We are over the moon to have been accepted to show our work at Sculpture in Context, the longest running and most prestigious sculpture exhibition in Ireland. The exhibition is currently running in the National Botanic Gardens until 7th October. There are 169 pieces spread throughout the gardens, the indoor gallery and the greenhouses.
Our piece is called ‘Kinship’. The idea for the work came from our belief that the sustaining nature of our creative bond as a group of artists is a mirror of a tree’s root system. It provides anchorage and sustenance to flourish in a world beset with profound challenges. In many cultures, a red string or thread represents the labyrinth of connections tying together those whose lives intertwine. We worked collaboratively on ‘Kinship’, using the symbol of the red thread as a visual connection from us to the natural world, from our sculpture to the earth.
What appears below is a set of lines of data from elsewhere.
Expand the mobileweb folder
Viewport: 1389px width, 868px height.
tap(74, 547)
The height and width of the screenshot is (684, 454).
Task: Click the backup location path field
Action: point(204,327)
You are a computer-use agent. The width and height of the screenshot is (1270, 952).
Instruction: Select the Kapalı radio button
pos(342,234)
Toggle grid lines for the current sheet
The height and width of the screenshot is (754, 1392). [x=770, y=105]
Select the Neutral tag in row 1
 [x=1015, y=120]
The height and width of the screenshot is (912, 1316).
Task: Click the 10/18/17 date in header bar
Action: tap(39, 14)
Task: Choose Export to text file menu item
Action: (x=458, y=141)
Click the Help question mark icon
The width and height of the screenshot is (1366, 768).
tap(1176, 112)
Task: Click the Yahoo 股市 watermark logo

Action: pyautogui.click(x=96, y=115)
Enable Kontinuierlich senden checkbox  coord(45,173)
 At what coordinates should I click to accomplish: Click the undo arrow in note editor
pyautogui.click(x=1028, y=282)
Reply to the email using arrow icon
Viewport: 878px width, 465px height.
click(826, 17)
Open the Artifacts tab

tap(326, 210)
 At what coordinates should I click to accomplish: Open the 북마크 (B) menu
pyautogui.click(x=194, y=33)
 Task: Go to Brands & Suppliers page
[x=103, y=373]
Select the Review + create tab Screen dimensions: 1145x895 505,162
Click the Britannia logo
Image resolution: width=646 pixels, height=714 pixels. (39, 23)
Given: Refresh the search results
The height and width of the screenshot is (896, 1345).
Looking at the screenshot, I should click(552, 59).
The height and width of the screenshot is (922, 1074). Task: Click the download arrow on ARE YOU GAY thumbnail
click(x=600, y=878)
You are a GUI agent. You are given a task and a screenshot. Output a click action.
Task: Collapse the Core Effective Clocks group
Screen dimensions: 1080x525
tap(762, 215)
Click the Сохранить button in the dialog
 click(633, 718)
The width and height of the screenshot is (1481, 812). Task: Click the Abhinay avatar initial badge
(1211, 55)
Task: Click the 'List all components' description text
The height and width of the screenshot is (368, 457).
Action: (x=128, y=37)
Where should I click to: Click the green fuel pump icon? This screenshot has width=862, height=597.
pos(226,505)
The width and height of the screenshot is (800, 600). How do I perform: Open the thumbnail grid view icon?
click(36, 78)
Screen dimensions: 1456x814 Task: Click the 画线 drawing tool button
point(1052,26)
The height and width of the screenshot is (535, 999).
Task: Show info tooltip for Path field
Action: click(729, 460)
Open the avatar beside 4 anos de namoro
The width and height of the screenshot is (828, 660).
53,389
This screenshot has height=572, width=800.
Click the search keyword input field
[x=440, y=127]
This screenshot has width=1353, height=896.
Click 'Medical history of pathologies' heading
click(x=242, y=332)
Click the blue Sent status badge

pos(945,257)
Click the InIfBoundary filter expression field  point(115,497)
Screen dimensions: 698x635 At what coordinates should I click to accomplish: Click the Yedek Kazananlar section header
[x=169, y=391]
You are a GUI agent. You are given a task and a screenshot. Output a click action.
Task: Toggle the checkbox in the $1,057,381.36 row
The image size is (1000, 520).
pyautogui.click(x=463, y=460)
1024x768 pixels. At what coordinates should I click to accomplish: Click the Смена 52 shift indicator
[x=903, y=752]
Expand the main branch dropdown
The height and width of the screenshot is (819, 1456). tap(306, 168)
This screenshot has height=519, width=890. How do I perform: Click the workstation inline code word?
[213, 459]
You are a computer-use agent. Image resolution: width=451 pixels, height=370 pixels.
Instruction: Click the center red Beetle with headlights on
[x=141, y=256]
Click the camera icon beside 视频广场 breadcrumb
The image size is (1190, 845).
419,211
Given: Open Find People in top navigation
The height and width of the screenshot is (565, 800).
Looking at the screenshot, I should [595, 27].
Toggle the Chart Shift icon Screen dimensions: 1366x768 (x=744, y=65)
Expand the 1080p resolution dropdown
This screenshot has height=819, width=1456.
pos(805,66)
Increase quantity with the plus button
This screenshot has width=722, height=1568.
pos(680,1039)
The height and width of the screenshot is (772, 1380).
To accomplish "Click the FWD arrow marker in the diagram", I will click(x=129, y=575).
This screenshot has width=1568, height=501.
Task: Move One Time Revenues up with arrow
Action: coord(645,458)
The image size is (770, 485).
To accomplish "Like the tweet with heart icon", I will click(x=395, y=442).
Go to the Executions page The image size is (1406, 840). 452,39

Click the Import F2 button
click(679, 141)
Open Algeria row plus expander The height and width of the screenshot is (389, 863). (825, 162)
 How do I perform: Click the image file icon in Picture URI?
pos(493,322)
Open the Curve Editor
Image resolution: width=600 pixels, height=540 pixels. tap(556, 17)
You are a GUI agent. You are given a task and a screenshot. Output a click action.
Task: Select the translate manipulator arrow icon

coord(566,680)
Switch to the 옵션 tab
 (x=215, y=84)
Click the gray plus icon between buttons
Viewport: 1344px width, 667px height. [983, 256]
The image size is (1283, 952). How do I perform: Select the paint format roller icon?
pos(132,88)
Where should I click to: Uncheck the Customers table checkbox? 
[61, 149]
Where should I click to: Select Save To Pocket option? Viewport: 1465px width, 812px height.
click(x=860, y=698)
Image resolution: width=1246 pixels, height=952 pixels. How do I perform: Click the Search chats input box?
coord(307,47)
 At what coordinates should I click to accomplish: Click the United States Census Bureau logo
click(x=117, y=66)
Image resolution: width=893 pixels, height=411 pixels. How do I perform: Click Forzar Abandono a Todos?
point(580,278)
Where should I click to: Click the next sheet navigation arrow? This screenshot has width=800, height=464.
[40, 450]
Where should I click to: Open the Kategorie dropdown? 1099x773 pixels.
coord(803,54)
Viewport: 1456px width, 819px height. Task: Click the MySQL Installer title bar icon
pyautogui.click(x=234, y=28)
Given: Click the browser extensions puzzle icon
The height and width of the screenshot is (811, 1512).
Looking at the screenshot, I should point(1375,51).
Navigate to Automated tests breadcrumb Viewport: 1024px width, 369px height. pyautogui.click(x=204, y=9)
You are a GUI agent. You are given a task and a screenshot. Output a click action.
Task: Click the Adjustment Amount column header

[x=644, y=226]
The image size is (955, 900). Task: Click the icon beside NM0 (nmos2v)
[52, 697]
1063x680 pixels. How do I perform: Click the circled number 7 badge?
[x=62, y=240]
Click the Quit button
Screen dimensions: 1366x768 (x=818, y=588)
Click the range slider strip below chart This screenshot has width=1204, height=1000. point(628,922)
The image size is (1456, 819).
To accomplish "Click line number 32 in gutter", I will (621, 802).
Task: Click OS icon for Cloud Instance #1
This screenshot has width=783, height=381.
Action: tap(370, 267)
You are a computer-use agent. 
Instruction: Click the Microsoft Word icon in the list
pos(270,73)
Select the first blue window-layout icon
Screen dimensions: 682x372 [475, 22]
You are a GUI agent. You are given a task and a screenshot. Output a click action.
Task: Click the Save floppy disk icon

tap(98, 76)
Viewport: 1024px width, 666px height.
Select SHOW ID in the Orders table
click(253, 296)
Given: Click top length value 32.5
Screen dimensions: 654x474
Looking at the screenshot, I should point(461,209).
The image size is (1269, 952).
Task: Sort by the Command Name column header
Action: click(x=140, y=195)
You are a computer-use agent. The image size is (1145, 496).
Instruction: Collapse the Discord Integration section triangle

We carefully chose the location for ‘Kinship’, at the fallen Morus Nigra, as we think it reflects the resilience of nature and of humankind. The fallen tree remains firmly rooted. It survives and flourishes and shows beauty in adversity. There is another connection to this location. The Morus Nigra and the Morus Australis growing beside it, are mulberry trees, the leaves of which are food for silkworms. As textile artists, I could say we knew this in advance and that it contributed to our choice of location, but we didn’t until we arrived to install the work last week and ended up covered in fallen mulberries!
The gardens are open Monday – Friday, 9 am to 5 pm. Saturday and Sunday, 10 am – 6 pm, admission free. Our sincere thanks to the committee of Sculpture in Context for their commitment to this exhibition which is held each year since 1985.